Self-rated symptom measures do not have a strong tradition in the treatment of schizophrenia. As people with schizophrenia have been viewed as having poor insight, the validity of their assessment of their own symptoms has been questioned. This contrasts with a stronger reliance on self-rated symptoms in depression and anxiety. None the less, some studies have used measures of self-rated symptoms. The Brief Symptom Inventory (BSI; Derogatis, 1992) was developed from the Symptom Checklist–90–R; (SCL–90–R; Derogatis, 1983) and is a 53-item scale assessing somatisation, obsessive–compulsive behaviour, interpersonal sensitivity, depression, anxiety, hostility, phobic anxiety, paranoid ideation and psychoticism. Weak-to-moderate correlations have been reported between self- and observer-rated symptoms (Deluty et al, 1986; Fava et al, 1986). Priebe et al (1998), and Fakhoury et al (2002) found that self-rated symptoms, self-rated needs and subjective quality of life were significantly correlated in people with schizophrenia.

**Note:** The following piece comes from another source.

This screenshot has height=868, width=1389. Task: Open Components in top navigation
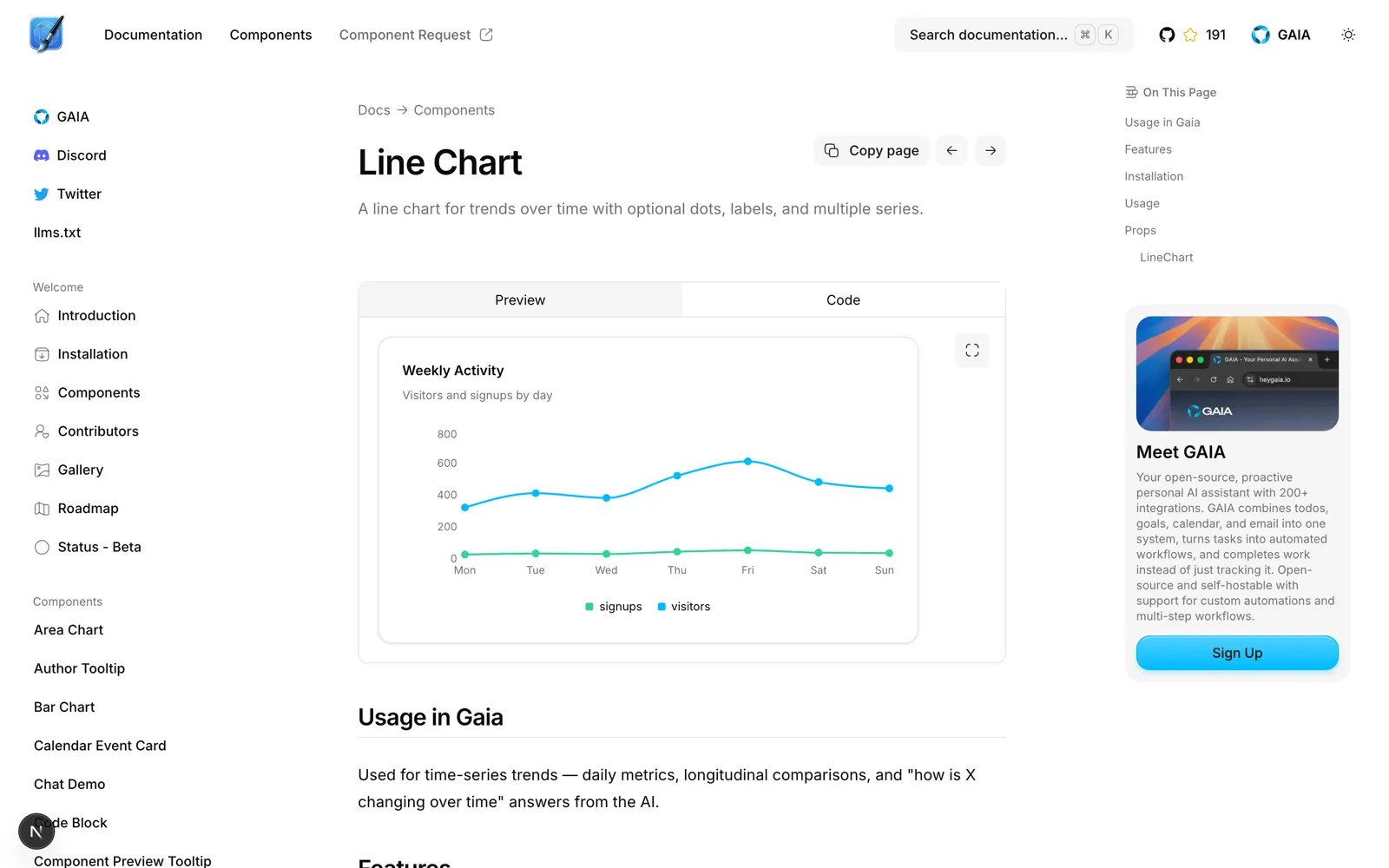pos(271,35)
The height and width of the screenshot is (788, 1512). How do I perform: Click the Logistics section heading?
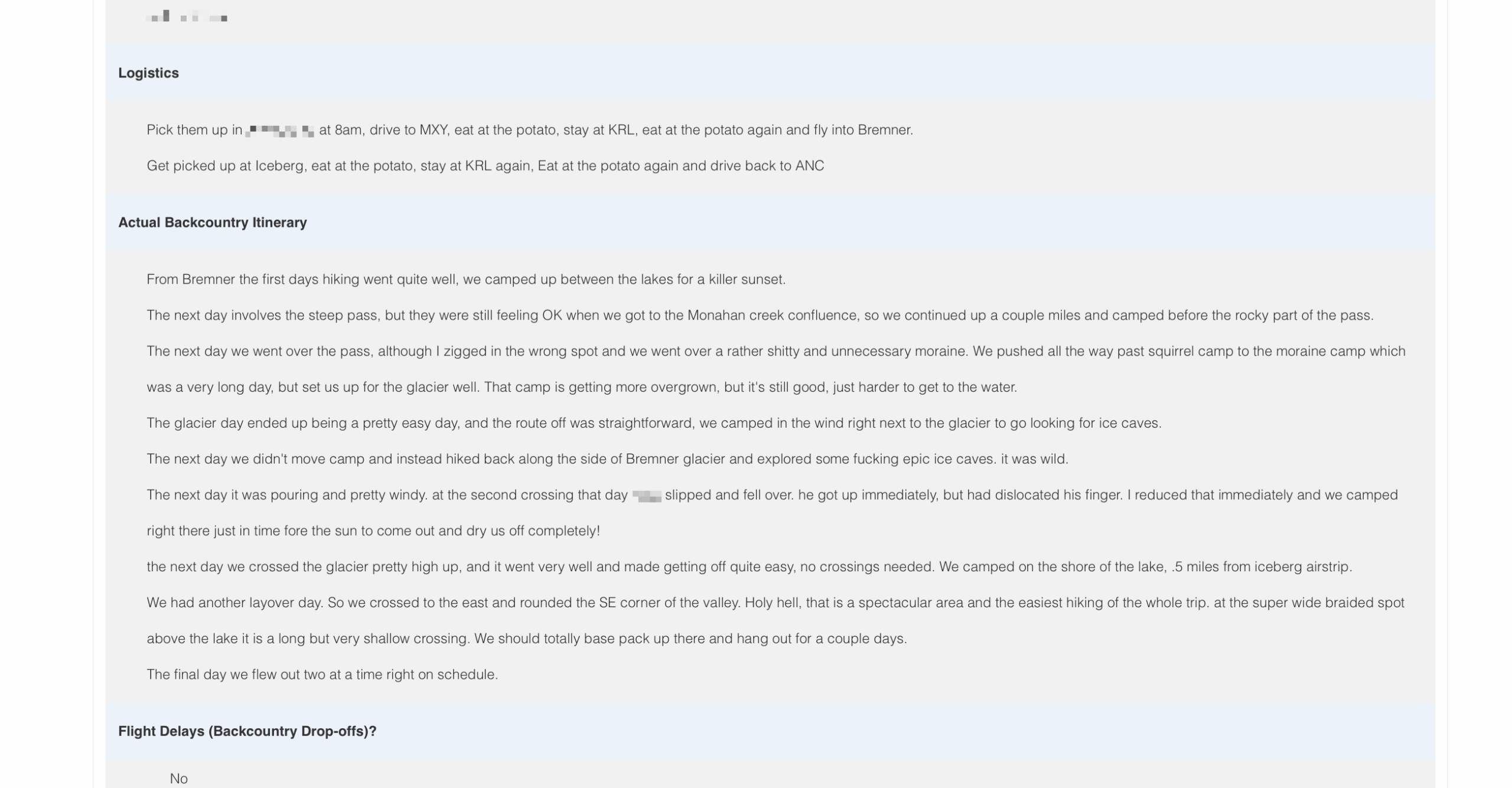(x=148, y=73)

The term `insight' is widely used by clinicians to describe a patient's understanding of their illness. Many definitions and assessments also incorporate attitude towards treatment, in particular, willingness to adhere to prescribed treatment. As such, it is primarily a clinician's concept and, consequently, most insight scales are rated by a clinician or independent observer. However, there are a few self-rated insight scales. The self-report Insight Scale developed by Birchwood et al (1994) assesses the three factors proposed by David (1990), namely awareness of illness, need for treatment and attribution of symptoms. Markova & Berrios (1992) developed an insight scale that can be either observer- or self-rated. They broadened the definition of insight to include not only the person's knowledge about how the disorder affects them but also how it affects their interaction with the world. Less insight is associated with more severe positive symptoms. Patients with more insight have more positive attitudes to medication (Freudenreich et al 2004). However, greater insight is also related to increased depression and poorer subjective quality of life (Karow & Pajonk, 2006).

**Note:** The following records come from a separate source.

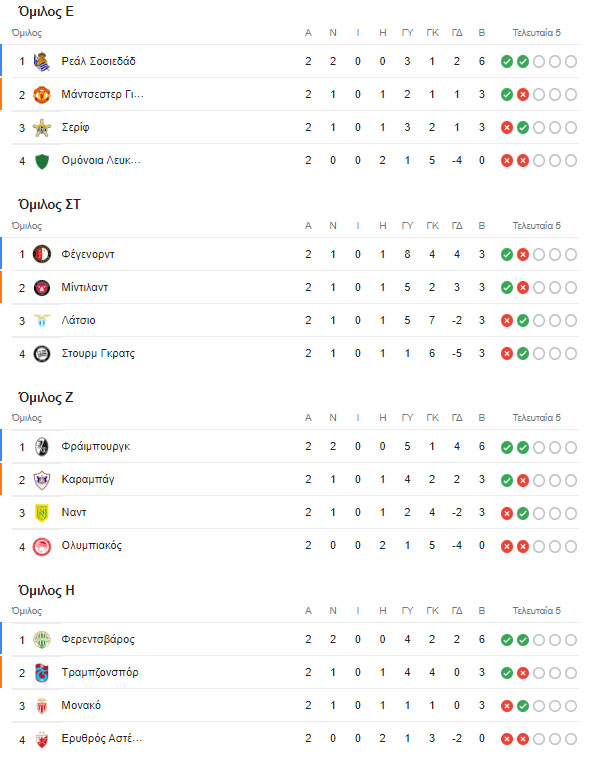Viewport: 600px width, 761px height.
Task: Click Ομόνοια's first red loss indicator
Action: [x=507, y=161]
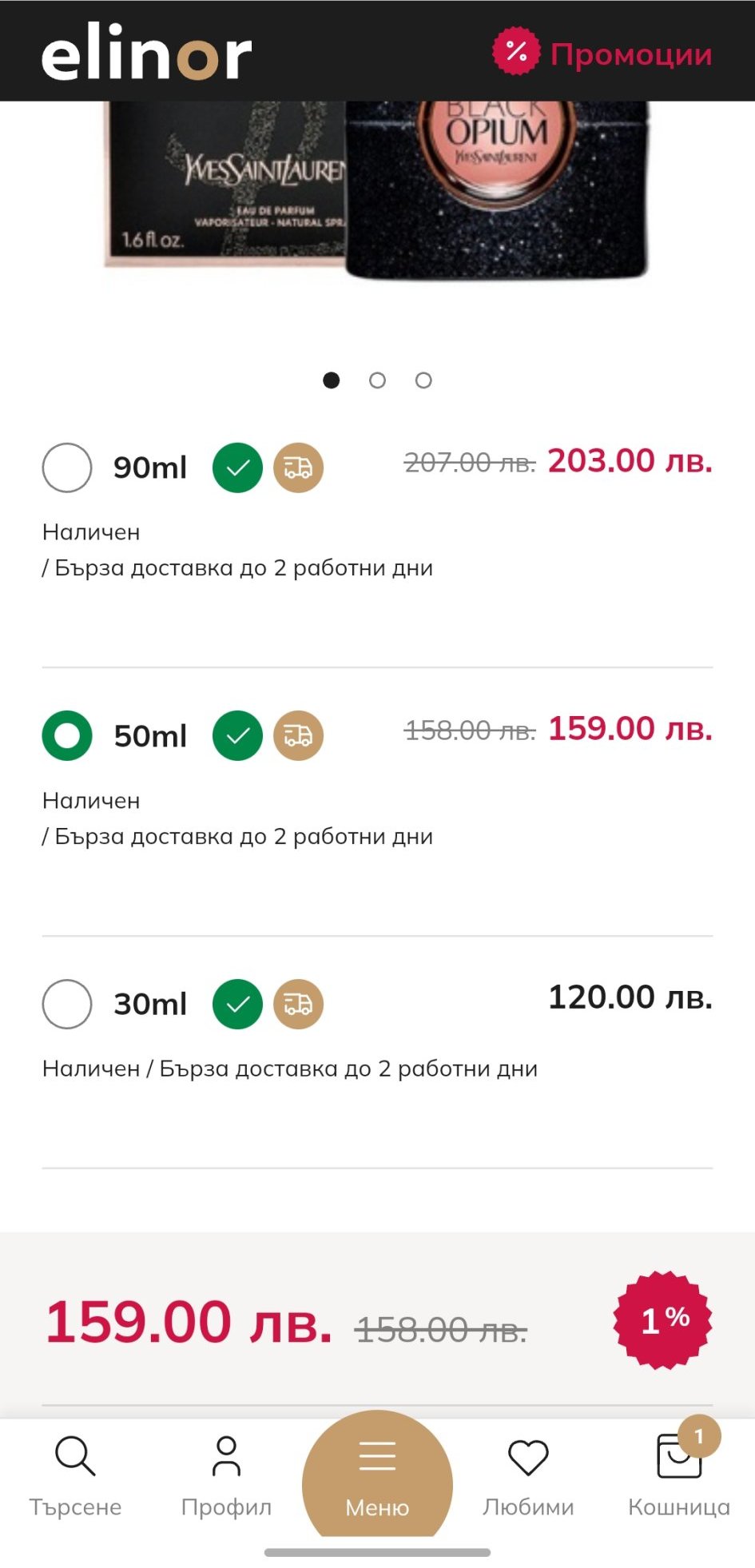Screen dimensions: 755x1568
Task: Select the 90ml size option
Action: tap(67, 468)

The Knowledge About Schizophrenia Questionnaire (Ascher-Svanum, 1999) is related to insight and is used in assessing the outcome of psychoeducation. It is a 25-item multiple choice test to assess patients' knowledge about their illness and its management. It measures patients' knowledge about the diagnosis of schizophrenia and its prevalence, aetiology, course and prognosis, knowledge about medication and its side-effects, psychological treatments, stress factors and legal issues. It meets the need to measure the impact of patient education, now prevalent partly because of the growing emphasis on psychosocial rehabilitation and patient, empowerment, and helps to demonstrate a meeting of standards of care for patient education in the USA (Ascher-Svanum, 1999).


Patient-reported outcomes focusing on the person's psychological well-being reflect a shift from the evaluation of treatment in terms of symptom management to resilience in the face of illness and functional recovery. Constructs that have emerged in the context of schizophrenia research in the past two decades include empowerment, self-esteem, sense of coherence and recovery (Table 2).

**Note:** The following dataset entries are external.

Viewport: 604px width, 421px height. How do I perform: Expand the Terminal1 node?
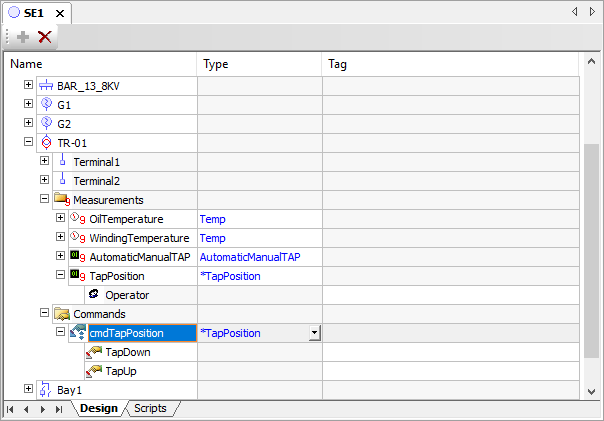pos(45,162)
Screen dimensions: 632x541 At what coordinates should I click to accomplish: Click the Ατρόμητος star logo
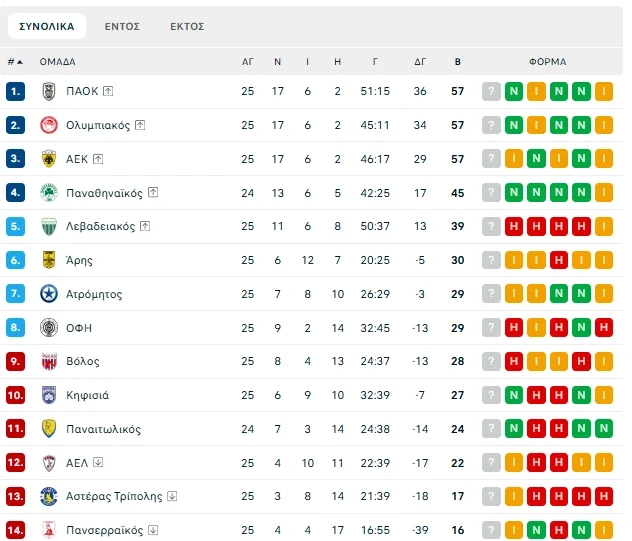pos(48,294)
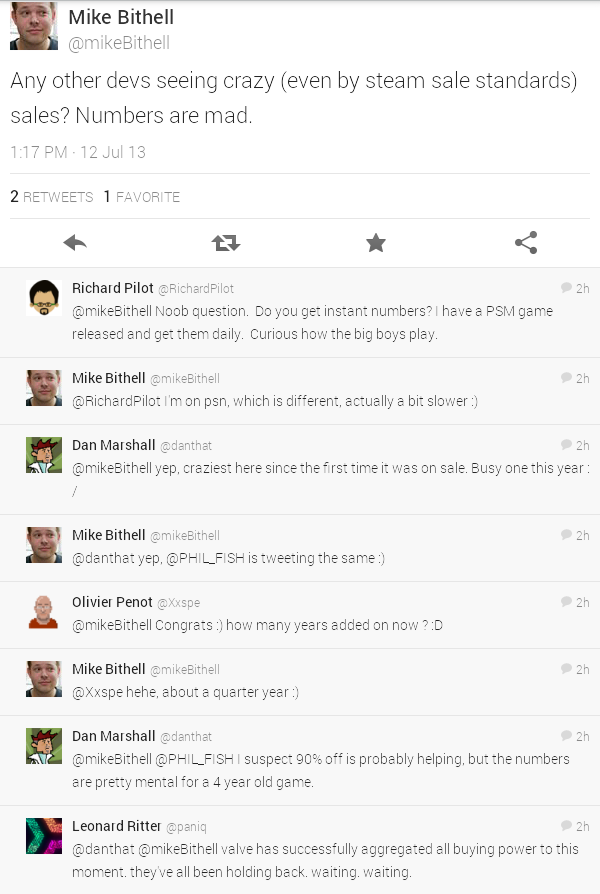The width and height of the screenshot is (600, 894).
Task: Tap the speech bubble on Richard Pilot's reply
Action: pos(567,288)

Empowerment of patients has its origins in the USA and emphasises patients' rights to self-determination and their economic situation as consumers of services (Laugharne & Priebe, 2006). It has been suggested that there are two relevant factors: empowerment of the self (higher self-esteem and efficacy) and empowerment within the community (giving the patient greater confidence within the community) (Corrigan & Garman, 1997). The most widely used scale, the Empowerment Scale (Rogers et al, 1997) has five distinct sub-scales: self-esteem, power, community activism, optimism and righteous anger. Age, gender, ethnicity, education, employment and number of hospital admissions were not related to empowerment. Community activism was related to greater empowerment, and use of services to less empowerment (Rogers et al, 1997). Wowra & McCarter (1999) found that empowerment was influenced by employment status and education level but not race, gender or age.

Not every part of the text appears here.